** What you are asked to do **
Starting with the line that contains "Ashokan (145, 441)" and going on through the line that contains "Callicoon (68, 472)" in the material below, render those lines as a Markdown table with the columns Row and Line, where Row holds a running row number and Line holds the line itself. Leave out any blank lines.
☆ ☆ ☆ ☆ ☆ ☆ ☆
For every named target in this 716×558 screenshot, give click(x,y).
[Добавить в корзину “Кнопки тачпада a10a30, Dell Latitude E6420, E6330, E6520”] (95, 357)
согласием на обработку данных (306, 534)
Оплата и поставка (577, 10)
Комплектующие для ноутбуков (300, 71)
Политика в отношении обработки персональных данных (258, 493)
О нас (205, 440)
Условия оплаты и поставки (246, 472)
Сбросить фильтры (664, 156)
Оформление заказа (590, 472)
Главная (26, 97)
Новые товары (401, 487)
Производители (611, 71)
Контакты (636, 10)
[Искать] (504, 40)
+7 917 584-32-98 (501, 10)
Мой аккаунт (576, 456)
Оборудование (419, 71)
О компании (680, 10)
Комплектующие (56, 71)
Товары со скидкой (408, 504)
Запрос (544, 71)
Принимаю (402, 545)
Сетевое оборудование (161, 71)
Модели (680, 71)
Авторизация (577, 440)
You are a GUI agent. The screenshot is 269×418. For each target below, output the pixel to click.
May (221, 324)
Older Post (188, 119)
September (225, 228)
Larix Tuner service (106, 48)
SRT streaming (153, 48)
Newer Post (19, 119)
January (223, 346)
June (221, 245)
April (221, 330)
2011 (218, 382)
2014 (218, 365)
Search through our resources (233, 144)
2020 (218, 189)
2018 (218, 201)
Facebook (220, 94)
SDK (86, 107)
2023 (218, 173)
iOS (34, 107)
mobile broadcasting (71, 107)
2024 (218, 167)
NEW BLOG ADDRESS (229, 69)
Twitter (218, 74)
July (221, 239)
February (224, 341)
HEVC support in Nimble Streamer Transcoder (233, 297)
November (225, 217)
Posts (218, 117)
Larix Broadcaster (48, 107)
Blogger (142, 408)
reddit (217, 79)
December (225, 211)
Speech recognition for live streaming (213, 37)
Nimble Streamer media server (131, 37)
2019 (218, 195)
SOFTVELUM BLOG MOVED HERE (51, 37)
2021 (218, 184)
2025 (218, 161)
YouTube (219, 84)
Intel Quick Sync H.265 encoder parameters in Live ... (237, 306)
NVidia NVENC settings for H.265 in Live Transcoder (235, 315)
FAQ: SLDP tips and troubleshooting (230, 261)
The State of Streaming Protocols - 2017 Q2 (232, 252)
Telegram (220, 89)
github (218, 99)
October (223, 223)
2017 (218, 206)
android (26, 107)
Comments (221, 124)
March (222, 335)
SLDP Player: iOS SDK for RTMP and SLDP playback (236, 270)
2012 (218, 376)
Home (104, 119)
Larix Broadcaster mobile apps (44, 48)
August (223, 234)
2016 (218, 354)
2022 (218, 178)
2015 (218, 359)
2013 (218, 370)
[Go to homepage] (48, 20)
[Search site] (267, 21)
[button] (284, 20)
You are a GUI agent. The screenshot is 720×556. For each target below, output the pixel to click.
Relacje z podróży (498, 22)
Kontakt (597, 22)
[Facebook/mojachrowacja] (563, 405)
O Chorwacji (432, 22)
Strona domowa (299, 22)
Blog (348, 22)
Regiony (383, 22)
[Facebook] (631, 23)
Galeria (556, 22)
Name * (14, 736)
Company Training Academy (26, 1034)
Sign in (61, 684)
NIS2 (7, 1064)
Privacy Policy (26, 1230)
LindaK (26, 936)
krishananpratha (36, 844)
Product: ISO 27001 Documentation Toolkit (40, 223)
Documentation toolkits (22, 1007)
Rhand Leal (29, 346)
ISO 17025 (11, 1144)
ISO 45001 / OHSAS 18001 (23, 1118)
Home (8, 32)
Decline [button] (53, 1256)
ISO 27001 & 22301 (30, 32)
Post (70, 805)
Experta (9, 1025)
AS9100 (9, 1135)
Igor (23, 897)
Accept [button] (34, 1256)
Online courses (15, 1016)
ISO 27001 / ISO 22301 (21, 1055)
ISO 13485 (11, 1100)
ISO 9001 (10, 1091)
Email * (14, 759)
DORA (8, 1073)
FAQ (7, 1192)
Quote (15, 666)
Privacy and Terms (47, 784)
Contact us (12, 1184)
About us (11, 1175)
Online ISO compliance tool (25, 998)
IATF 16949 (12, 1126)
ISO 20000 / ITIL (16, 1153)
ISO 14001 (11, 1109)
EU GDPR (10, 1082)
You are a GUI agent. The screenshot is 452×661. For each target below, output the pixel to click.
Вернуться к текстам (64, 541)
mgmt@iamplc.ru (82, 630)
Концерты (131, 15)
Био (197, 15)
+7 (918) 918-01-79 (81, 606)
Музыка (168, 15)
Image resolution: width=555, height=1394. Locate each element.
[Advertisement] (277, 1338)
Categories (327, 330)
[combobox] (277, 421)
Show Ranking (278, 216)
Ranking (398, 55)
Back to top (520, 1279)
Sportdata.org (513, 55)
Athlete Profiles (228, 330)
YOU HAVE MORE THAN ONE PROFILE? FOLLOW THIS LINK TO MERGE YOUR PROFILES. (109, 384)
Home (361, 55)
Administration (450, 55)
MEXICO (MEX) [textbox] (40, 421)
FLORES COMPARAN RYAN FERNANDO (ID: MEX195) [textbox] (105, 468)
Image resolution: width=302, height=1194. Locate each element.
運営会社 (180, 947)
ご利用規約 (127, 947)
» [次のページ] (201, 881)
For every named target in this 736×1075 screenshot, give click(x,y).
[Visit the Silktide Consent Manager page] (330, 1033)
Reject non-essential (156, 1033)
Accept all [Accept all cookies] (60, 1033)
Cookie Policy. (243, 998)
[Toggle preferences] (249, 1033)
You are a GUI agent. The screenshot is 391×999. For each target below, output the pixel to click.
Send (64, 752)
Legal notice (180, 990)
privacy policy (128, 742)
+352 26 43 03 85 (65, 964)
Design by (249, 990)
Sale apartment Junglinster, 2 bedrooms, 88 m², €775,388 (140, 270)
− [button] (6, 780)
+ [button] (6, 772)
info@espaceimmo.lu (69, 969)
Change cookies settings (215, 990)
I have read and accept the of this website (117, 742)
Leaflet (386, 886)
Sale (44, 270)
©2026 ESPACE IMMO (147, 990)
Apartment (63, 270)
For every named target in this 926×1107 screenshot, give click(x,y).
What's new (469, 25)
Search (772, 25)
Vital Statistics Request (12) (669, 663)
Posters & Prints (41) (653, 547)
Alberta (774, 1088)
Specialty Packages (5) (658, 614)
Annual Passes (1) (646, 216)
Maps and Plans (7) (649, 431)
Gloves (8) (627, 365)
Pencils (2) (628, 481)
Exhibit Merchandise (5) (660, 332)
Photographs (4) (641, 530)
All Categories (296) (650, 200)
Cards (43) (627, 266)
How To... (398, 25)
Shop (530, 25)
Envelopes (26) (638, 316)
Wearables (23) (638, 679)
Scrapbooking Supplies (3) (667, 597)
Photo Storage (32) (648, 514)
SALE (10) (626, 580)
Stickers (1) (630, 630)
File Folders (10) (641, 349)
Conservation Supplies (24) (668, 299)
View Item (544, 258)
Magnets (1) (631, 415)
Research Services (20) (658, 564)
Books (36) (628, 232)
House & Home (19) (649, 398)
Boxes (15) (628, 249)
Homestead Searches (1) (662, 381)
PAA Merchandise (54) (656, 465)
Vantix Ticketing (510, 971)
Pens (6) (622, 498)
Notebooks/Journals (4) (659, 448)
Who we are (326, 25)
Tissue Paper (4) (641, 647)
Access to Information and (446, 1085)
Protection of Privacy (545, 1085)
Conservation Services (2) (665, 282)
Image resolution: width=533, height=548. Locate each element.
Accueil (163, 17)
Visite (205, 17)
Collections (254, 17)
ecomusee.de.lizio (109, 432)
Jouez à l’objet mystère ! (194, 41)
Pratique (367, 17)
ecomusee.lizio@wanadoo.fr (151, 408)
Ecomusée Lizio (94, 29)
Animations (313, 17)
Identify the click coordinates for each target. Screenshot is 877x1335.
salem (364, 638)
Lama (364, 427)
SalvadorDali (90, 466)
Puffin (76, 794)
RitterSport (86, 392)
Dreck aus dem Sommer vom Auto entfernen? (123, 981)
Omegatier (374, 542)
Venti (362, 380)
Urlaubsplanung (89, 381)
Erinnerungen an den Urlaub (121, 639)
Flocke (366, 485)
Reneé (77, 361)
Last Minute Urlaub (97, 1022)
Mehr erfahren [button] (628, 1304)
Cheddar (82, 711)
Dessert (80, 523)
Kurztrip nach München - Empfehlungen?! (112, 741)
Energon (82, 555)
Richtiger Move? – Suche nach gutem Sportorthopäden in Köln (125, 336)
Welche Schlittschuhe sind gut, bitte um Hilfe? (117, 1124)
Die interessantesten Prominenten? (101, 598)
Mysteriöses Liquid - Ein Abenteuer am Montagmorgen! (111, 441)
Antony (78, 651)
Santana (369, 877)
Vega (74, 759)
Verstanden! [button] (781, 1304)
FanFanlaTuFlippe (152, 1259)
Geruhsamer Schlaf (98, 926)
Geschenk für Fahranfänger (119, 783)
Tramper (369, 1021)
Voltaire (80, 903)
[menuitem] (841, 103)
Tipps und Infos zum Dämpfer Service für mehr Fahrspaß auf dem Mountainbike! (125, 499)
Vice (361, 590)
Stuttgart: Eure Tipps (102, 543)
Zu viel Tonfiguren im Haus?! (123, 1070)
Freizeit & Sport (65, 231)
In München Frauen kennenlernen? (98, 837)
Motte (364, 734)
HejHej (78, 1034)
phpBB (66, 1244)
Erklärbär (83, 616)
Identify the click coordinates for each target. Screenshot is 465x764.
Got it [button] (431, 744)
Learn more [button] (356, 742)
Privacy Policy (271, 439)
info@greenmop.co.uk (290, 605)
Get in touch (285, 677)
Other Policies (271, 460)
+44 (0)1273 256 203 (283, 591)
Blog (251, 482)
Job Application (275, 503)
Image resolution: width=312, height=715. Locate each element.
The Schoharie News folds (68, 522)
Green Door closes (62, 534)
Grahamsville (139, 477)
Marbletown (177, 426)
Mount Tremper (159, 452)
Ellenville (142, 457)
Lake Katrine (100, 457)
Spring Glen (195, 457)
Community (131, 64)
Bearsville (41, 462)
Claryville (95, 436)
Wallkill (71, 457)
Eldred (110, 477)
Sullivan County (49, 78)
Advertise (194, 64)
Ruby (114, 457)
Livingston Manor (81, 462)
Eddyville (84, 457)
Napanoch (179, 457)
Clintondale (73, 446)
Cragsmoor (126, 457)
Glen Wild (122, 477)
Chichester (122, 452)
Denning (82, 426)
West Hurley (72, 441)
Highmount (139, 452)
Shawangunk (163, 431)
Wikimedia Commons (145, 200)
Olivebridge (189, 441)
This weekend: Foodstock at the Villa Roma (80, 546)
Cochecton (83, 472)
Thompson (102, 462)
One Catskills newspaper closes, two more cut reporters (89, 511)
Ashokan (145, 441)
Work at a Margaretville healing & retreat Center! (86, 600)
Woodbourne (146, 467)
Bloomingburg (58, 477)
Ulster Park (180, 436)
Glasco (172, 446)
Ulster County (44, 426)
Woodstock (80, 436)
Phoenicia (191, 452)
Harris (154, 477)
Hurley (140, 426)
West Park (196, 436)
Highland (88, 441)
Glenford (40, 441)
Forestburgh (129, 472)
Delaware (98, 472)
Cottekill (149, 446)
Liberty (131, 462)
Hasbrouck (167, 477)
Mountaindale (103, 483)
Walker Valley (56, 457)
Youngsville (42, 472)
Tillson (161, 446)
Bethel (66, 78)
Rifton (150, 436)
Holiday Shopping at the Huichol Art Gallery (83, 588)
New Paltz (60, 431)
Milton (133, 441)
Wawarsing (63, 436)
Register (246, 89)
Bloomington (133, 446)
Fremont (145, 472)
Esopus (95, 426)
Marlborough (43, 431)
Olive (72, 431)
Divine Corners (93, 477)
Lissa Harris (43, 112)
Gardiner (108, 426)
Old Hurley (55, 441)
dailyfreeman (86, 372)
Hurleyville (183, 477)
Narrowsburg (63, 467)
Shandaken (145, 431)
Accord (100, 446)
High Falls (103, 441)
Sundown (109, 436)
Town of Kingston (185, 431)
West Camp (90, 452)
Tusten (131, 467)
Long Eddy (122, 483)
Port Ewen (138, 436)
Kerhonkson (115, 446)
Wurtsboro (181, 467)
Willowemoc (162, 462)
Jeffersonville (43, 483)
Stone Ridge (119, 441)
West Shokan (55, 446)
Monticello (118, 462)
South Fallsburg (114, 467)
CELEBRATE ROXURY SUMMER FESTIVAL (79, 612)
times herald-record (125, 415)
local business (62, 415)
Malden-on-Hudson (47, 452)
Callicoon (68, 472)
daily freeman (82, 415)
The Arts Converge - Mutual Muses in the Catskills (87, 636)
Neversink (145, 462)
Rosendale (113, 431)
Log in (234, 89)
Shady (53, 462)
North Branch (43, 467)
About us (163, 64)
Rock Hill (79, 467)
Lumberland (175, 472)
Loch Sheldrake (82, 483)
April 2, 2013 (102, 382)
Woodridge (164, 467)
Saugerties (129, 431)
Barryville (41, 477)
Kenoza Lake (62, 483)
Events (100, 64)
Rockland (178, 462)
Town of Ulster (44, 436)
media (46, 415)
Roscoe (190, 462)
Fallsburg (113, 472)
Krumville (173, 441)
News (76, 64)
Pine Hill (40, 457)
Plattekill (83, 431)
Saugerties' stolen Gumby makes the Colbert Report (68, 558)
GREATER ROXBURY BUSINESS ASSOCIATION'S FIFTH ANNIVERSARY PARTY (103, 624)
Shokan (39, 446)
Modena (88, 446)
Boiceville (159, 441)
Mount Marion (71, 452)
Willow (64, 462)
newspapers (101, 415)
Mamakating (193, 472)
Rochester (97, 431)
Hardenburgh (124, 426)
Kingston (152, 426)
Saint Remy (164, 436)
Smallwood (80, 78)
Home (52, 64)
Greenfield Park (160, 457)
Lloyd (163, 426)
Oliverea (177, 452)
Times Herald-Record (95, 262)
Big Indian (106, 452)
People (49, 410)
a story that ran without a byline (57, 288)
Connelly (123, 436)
☆ ☆ ☆ ☆ ☆ ☆ ☆
** Written answer **
| Row | Line |
|---|---|
| 1 | Ashokan (145, 441) |
| 2 | Work at a Margaretville healing & retreat Center! (86, 600) |
| 3 | Woodbourne (146, 467) |
| 4 | Bloomingburg (58, 477) |
| 5 | Ulster Park (180, 436) |
| 6 | Glasco (172, 446) |
| 7 | Ulster County (44, 426) |
| 8 | Woodstock (80, 436) |
| 9 | Phoenicia (191, 452) |
| 10 | Harris (154, 477) |
| 11 | Hurley (140, 426) |
| 12 | West Park (196, 436) |
| 13 | Highland (88, 441) |
| 14 | Glenford (40, 441) |
| 15 | Forestburgh (129, 472) |
| 16 | Delaware (98, 472) |
| 17 | Cottekill (149, 446) |
| 18 | Liberty (131, 462) |
| 19 | Hasbrouck (167, 477) |
| 20 | Mountaindale (103, 483) |
| 21 | Walker Valley (56, 457) |
| 22 | Youngsville (42, 472) |
| 23 | Tillson (161, 446) |
| 24 | Bethel (66, 78) |
| 25 | Rifton (150, 436) |
| 26 | Holiday Shopping at the Huichol Art Gallery (83, 588) |
| 27 | New Paltz (60, 431) |
| 28 | Milton (133, 441) |
| 29 | Wawarsing (63, 436) |
| 30 | Register (246, 89) |
| 31 | Bloomington (133, 446) |
| 32 | Fremont (145, 472) |
| 33 | Esopus (95, 426) |
| 34 | Marlborough (43, 431) |
| 35 | Olive (72, 431) |
| 36 | Divine Corners (93, 477) |
| 37 | Lissa Harris (43, 112) |
| 38 | Gardiner (108, 426) |
| 39 | Old Hurley (55, 441) |
| 40 | dailyfreeman (86, 372) |
| 41 | Hurleyville (183, 477) |
| 42 | Narrowsburg (63, 467) |
| 43 | Shandaken (145, 431) |
| 44 | Accord (100, 446) |
| 45 | High Falls (103, 441) |
| 46 | Sundown (109, 436) |
| 47 | Town of Kingston (185, 431) |
| 48 | West Camp (90, 452) |
| 49 | Tusten (131, 467) |
| 50 | Long Eddy (122, 483) |
| 51 | Port Ewen (138, 436) |
| 52 | Kerhonkson (115, 446) |
| 53 | Wurtsboro (181, 467) |
| 54 | Willowemoc (162, 462) |
| 55 | Jeffersonville (43, 483) |
| 56 | Stone Ridge (119, 441) |
| 57 | West Shokan (55, 446) |
| 58 | Monticello (118, 462) |
| 59 | South Fallsburg (114, 467) |
| 60 | CELEBRATE ROXURY SUMMER FESTIVAL (79, 612) |
| 61 | times herald-record (125, 415) |
| 62 | local business (62, 415) |
| 63 | Malden-on-Hudson (47, 452) |
| 64 | Callicoon (68, 472) |